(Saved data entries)
------------------------------
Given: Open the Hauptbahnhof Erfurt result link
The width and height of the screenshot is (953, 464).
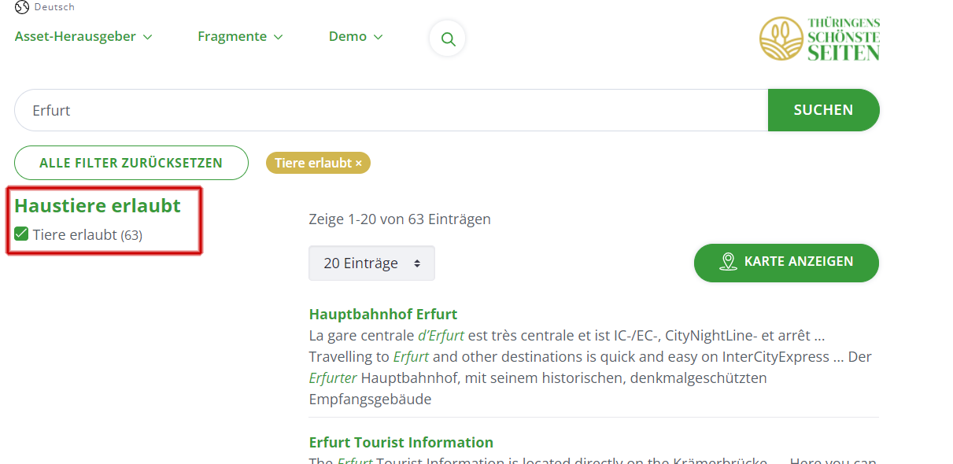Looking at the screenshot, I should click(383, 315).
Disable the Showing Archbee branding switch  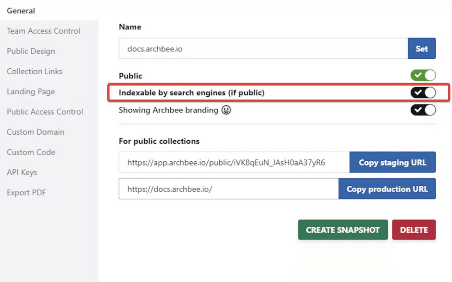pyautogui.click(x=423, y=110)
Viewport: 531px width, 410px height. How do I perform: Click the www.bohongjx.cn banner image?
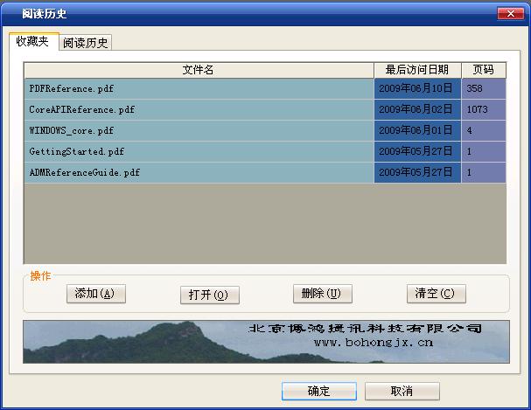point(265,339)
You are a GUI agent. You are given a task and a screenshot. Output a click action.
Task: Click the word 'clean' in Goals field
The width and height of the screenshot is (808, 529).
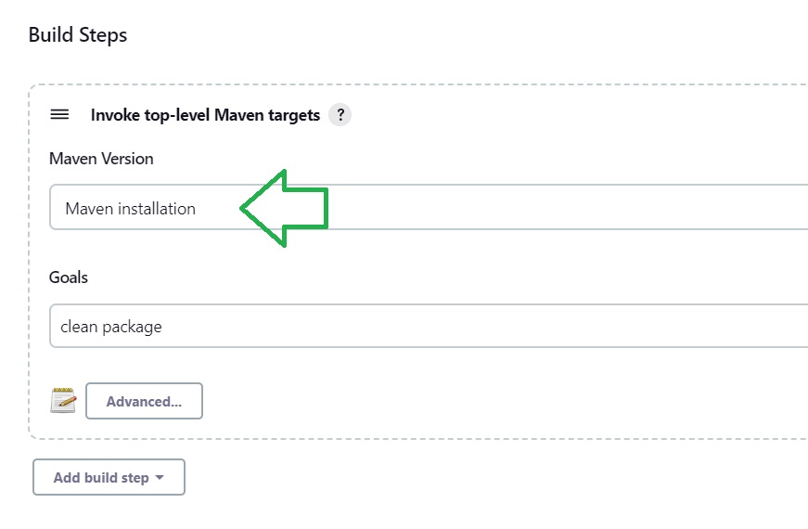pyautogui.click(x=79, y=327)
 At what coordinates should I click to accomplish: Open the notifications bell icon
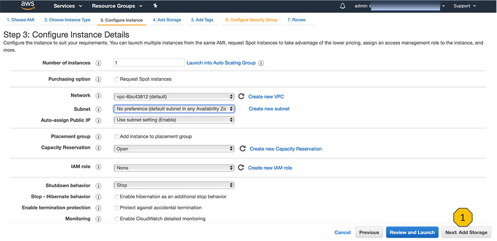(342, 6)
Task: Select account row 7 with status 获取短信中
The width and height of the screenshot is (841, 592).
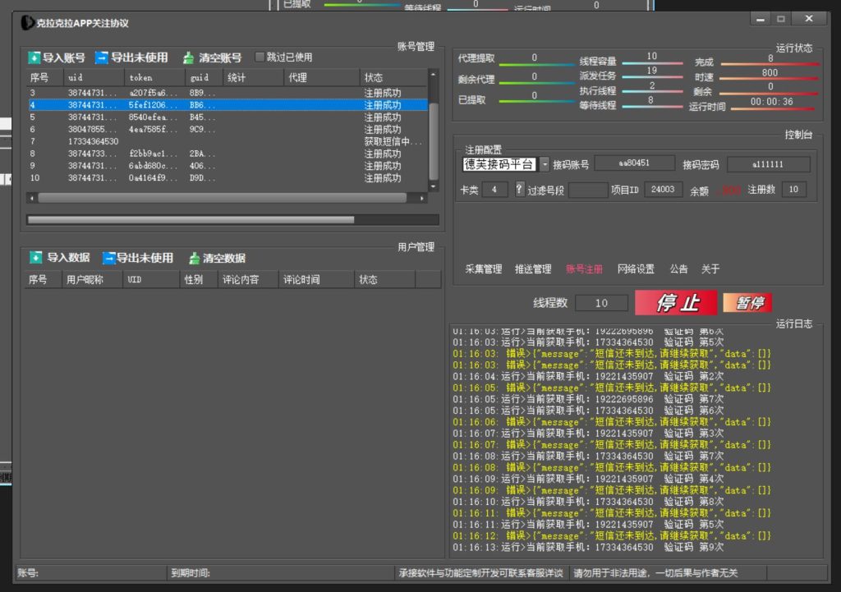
------------------------------
_What is being asked_. Once the line containing "At what coordinates" is found in the records above, it and every line after it up to the last must be repeated exactly, without pictures.

_Written response_.
 At what coordinates should I click to accomplish: Open the notifications bell icon
(342, 6)
Task: Select account row 7 with status 获取短信中
The width and height of the screenshot is (841, 592).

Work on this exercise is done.